Heritage preservation of this kind engenders intimacy and empathy, even more so in my case. My aunty Daisy Ivin lived across the road and down the hill from Rouse House. She used to clean for ‘old Mr Terry’ and took my cousins and me along in the early 1960s. The black and white television I saw in the living room is still there.
When Windsor Road was diverted in 2010, the Rouse Hill Estate site of Sydney Living Museums was expanded to include an element of natural heritage in a surviving pocket of Cumberland Plain woodland, a section of the original Windsor Road laid down by Governor Macquarie in 1812 where the area’s first watch-house and a tollhouse were located, and the 1888 Rouse Hill schoolhouse. On rainy weekends I played Monopoly in the classroom with my cousins and the children of the school’s sole teacher.
Sydney Living Museums has also developed in partnership with Muru Mittigar at Rouse Hill and built a new freestanding Aboriginal Australian Cultural and Education Centre.
Muru Mittigar has taken up residence at Rouse Hill House & Farm, to facilitate this close working relationship and deliver curriculum-based Aboriginal cultural education programs, teacher training, visitor-orientated cultural programming and curated experiences. This initiative is creating a better understanding of Aboriginal culture in the wider community as visitors learn Darug traditional ways and participate in hands-on experiences such as boomerang throwing, art and the bush tucker investigation and cooking workshops.

──────────

WORK ORDER: Copy out the passage above about Rouse Hill House & Farm word for word, keeping every character and paragraph break unchanged.

RAW DATA:
──────────

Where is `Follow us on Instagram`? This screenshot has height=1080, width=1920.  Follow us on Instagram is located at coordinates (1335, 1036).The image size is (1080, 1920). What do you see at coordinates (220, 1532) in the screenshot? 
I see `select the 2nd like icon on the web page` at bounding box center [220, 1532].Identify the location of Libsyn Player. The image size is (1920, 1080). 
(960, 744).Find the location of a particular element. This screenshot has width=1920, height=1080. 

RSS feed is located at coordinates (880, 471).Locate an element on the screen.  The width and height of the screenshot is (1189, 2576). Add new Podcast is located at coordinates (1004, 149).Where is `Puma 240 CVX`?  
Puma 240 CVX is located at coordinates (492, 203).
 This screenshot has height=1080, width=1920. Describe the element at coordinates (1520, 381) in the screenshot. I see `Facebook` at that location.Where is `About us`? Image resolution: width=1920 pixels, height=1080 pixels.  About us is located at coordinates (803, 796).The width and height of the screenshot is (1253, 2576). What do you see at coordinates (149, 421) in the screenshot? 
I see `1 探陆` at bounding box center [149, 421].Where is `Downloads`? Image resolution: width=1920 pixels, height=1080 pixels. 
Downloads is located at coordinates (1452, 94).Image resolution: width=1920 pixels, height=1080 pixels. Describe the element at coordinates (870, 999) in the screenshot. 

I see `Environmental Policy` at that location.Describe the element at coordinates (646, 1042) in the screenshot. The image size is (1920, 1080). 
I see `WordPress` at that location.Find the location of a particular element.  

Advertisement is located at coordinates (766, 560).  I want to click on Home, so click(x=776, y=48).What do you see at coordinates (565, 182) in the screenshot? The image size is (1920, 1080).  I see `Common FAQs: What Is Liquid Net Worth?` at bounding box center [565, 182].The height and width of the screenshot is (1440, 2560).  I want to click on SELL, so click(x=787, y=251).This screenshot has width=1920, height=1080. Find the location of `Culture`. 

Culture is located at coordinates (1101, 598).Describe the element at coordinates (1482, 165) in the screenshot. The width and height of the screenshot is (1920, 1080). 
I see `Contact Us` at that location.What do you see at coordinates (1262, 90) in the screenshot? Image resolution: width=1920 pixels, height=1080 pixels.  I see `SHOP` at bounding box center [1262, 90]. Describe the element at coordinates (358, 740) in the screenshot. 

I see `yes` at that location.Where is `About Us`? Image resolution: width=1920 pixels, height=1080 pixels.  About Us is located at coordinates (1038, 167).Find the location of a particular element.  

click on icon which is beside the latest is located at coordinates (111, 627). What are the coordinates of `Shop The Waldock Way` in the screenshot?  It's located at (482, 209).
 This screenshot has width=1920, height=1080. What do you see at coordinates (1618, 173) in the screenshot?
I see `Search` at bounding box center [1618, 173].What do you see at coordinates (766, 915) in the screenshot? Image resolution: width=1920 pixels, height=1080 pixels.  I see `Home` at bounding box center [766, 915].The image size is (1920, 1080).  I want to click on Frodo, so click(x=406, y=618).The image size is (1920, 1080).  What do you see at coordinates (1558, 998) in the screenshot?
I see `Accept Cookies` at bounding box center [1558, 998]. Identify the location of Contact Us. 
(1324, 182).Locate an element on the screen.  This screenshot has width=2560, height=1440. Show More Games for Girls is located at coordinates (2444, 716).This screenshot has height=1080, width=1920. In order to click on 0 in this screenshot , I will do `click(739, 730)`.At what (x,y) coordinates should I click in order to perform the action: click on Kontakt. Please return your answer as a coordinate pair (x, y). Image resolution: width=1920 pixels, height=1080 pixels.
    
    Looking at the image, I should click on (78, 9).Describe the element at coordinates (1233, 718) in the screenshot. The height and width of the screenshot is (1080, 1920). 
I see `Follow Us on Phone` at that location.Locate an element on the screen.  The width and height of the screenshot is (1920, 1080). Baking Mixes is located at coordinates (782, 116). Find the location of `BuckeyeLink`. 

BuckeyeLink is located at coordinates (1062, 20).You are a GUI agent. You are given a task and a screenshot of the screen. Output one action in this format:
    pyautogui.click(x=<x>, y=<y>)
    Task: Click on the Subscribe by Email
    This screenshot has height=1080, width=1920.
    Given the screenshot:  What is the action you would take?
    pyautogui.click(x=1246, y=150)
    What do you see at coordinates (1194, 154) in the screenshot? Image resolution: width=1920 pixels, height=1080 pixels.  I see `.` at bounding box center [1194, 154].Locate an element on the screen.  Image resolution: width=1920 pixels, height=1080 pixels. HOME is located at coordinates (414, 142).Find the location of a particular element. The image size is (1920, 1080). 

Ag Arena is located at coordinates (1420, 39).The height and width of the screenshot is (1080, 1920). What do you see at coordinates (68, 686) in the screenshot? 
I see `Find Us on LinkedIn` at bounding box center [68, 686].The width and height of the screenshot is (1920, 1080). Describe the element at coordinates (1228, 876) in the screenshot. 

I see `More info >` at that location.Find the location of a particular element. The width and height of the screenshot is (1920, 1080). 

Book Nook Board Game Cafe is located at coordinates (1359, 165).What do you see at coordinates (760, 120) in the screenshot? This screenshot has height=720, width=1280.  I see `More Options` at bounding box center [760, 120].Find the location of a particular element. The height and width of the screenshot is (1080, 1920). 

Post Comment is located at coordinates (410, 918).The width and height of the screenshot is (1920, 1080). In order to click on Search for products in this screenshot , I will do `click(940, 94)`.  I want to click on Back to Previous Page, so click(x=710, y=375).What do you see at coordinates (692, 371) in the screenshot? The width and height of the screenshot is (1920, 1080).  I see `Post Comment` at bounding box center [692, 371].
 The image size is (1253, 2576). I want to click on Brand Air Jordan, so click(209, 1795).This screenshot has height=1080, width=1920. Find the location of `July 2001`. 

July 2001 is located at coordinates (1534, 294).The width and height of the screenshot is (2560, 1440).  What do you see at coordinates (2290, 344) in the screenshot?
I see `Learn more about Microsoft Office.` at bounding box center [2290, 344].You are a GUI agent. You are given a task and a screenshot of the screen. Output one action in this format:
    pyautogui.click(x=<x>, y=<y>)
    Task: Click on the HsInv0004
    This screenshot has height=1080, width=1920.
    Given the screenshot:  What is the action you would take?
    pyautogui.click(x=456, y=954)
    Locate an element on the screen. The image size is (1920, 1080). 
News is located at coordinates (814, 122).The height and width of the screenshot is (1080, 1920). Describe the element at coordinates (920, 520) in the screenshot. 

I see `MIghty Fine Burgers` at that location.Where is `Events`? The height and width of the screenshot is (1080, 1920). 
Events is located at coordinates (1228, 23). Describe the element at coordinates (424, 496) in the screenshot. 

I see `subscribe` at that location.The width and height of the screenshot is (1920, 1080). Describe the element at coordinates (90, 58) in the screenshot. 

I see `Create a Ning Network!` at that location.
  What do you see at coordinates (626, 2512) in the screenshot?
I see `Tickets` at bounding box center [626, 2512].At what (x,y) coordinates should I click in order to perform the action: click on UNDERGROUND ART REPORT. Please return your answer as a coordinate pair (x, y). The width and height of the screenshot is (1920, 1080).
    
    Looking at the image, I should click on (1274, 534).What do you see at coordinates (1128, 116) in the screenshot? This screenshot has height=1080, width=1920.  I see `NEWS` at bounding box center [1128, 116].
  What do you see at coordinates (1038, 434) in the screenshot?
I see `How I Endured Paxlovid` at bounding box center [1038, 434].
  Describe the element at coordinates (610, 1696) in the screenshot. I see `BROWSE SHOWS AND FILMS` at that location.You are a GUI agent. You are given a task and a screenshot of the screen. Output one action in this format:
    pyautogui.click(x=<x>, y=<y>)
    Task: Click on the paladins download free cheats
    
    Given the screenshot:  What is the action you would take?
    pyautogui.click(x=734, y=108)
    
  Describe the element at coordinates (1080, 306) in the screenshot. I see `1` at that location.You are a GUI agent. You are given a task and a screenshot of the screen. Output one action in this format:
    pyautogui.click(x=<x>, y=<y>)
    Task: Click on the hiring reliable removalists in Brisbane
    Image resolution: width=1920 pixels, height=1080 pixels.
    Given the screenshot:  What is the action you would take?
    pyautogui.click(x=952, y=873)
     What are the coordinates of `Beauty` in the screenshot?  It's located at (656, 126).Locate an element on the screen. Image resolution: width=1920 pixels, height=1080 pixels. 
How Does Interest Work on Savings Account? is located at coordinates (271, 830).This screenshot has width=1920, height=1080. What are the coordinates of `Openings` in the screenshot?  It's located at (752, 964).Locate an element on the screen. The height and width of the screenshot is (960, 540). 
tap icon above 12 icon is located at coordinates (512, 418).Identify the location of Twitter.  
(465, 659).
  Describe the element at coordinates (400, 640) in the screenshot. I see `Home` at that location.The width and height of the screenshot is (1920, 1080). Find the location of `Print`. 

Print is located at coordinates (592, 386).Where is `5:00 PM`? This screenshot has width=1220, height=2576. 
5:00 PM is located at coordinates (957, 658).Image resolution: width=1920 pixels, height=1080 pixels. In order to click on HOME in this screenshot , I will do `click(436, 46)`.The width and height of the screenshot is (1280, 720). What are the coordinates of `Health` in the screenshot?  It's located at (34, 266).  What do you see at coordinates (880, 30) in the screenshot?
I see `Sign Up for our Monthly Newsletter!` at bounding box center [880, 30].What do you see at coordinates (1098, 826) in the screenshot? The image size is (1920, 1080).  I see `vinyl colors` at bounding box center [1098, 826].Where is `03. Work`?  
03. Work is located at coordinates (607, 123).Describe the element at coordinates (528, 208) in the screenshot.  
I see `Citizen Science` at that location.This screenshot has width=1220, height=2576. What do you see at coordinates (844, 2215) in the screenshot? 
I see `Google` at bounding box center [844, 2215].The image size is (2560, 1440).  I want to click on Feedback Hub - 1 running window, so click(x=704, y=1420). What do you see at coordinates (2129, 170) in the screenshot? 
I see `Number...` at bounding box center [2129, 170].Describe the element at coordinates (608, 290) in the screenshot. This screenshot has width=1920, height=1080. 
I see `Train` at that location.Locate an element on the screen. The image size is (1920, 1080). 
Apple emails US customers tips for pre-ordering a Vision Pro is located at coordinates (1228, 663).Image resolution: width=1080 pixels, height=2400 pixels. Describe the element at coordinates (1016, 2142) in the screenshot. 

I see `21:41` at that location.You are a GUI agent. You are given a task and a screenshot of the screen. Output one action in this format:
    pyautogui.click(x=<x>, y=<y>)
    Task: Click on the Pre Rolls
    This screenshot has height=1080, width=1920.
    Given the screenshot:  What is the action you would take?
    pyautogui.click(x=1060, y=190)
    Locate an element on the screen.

──────────

RESULT:
Heritage preservation of this kind engenders intimacy and empathy, even more so in my case. My aunty Daisy Ivin lived across the road and down the hill from Rouse House. She used to clean for ‘old Mr Terry’ and took my cousins and me along in the early 1960s. The black and white television I saw in the living room is still there.
When Windsor Road was diverted in 2010, the Rouse Hill Estate site of Sydney Living Museums was expanded to include an element of natural heritage in a surviving pocket of Cumberland Plain woodland, a section of the original Windsor Road laid down by Governor Macquarie in 1812 where the area’s first watch-house and a tollhouse were located, and the 1888 Rouse Hill schoolhouse. On rainy weekends I played Monopoly in the classroom with my cousins and the children of the school’s sole teacher.
Sydney Living Museums has also developed in partnership with Muru Mittigar at Rouse Hill and built a new freestanding Aboriginal Australian Cultural and Education Centre.
Muru Mittigar has taken up residence at Rouse Hill House & Farm, to facilitate this close working relationship and deliver curriculum-based Aboriginal cultural education programs, teacher training, visitor-orientated cultural programming and curated experiences. This initiative is creating a better understanding of Aboriginal culture in the wider community as visitors learn Darug traditional ways and participate in hands-on experiences such as boomerang throwing, art and the bush tucker investigation and cooking workshops.